Cultura

Mucha adrenalina, tanta diversión

  • Alejandro Castillo hace doblete con un diálogo extremo entre las habitaciones propias y las ajenas Ximena Carnevale baila dadá Beatriz y Violeta Niebla: la autobiografía que no fue

GUARDIÁN de los vergeles y de carácter más bien rústico, Príapo, el dios abultado, es una deidad con distintas leyendas en su haber. Conmueve especialmente aquélla en la que su madre, Afrodita, lo abandona en el monte por miedo a convertirse ambos -sobre todo él, con su enorme verga- en una suerte de freaks olímpicos. Zeus era el papá, según una versión recogida por Pierre Grimal, si bien en general su paternidad se atribuye a Dioniso. Aún relacionado estéticamente con corrientes como el bad painting o el grupo CoBrA, existe un componente dionisíaco y priápico en la obra de Alejandro Castillo (Melilla, 1992) que, incluso asumiendo tales simientes, convierten su propuesta en un exceso consciente, orgánico y exultante capaz de llevarse por delante el estatismo de la habitación, amén del paisaje más balsámico. Practicando una pintura de género que revisita con el zoom forzado al extremo, en el que los cuartos propios (Mi habitación de Melilla, 2015) dialogan con los ajenos (La casa de Ángel, 2014); generando un paisajismo con ansias de color, humor por las esquinas y no pocas referencias, dos por lo menos, al clásico escandaloso de Monet. Pero si hay que empezar por el principio, habrá que situar la propuesta de Castillo en el tiempo y el espacio, puesto que está alternando dos muestras individuales que reúnen el total de su producción, intensísima y perpetrada en tres años: my lovely forbidden rooms, en la Sala de la Facultad de Bellas Artes (Plaza de El Ejido, s/n), y Adrenalina bendita con mis pollos, en el espacio Columna JM (Duquesa de Parcent,12), forman el 2x1 que cierra la programación de la temporada en ambos espacios, donde el artista expone hasta el 1 y el 30 de julio, respectivamente.
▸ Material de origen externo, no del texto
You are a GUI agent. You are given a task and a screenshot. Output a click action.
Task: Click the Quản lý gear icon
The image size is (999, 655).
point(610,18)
En las dos se puede apreciar un recorrido que va de escenas interiores a exteriores en los que el creador saca su arsenal en forma de tubos de pintura que convierten sus piezas en relieves chorreantes y no poco locos, como la meada perruna en forma de un arcoiris -Kokina meando, 2016- que esta semana está más bien llorando…

Una carretera perdida con coche rosa chicle que reaparece como guiño divertido en el lienzo que viene a continuación (Espacio con planta, 2015) abre la sala de Bellas Artes, que el comisario de la muestra, Carlos Miranda, ha organizado en nubes de tags, por decirlo en argot digital; solamente que la temática está aquí disuelta en la abundancia de líquidos, causa de placer, sustento o instrumento de trabajo (Mueble con cerveza derramada o Aguarrás y pinceles, ambos de 2015). El creador se explaya con un efecto de espuma a base de cantidades ingentes de pintura, o bien deja su impronta colorista extrayendo un ángulo de la habitación. Y es que son estos lugares, vedados a los no íntimos o centros neurálgicos de amor por lo prohibido -el título de esta muestra es equívoco, en este sentido-, aquellos en los que Castillo arroja señales de vivencia, en forma de cigarrillos mil o de una revista guarra, componiendo bodegones contemporáneos con lo indispensable. Eligiendo, para las series de piezas pequeñas, objetos recurrentes como la pelota de tenis, iconos digitales (Señoras bailando, 2015), cuando no captando una estampa fruto de su imaginación (Ventana con merengue, 2015). El homenaje a Eskorbuto y los collages del artista ponen la guinda punk a la exposición.

En Columna JM, la estridencia gana enteros y emparenta la obra expuesta con el art brut en paisajes donde el color transfigura palmeras imposibles en zanahorias (Paisaje en la nieve, 2016). Persevera, igualmente, en la necesidad de trocar el lienzo en casi-relieve, haciendo gala de un barroquismo naíf con buenas dosis de pulsiones erótico-festivas. Lo dicho, dionisíaco por un tubo.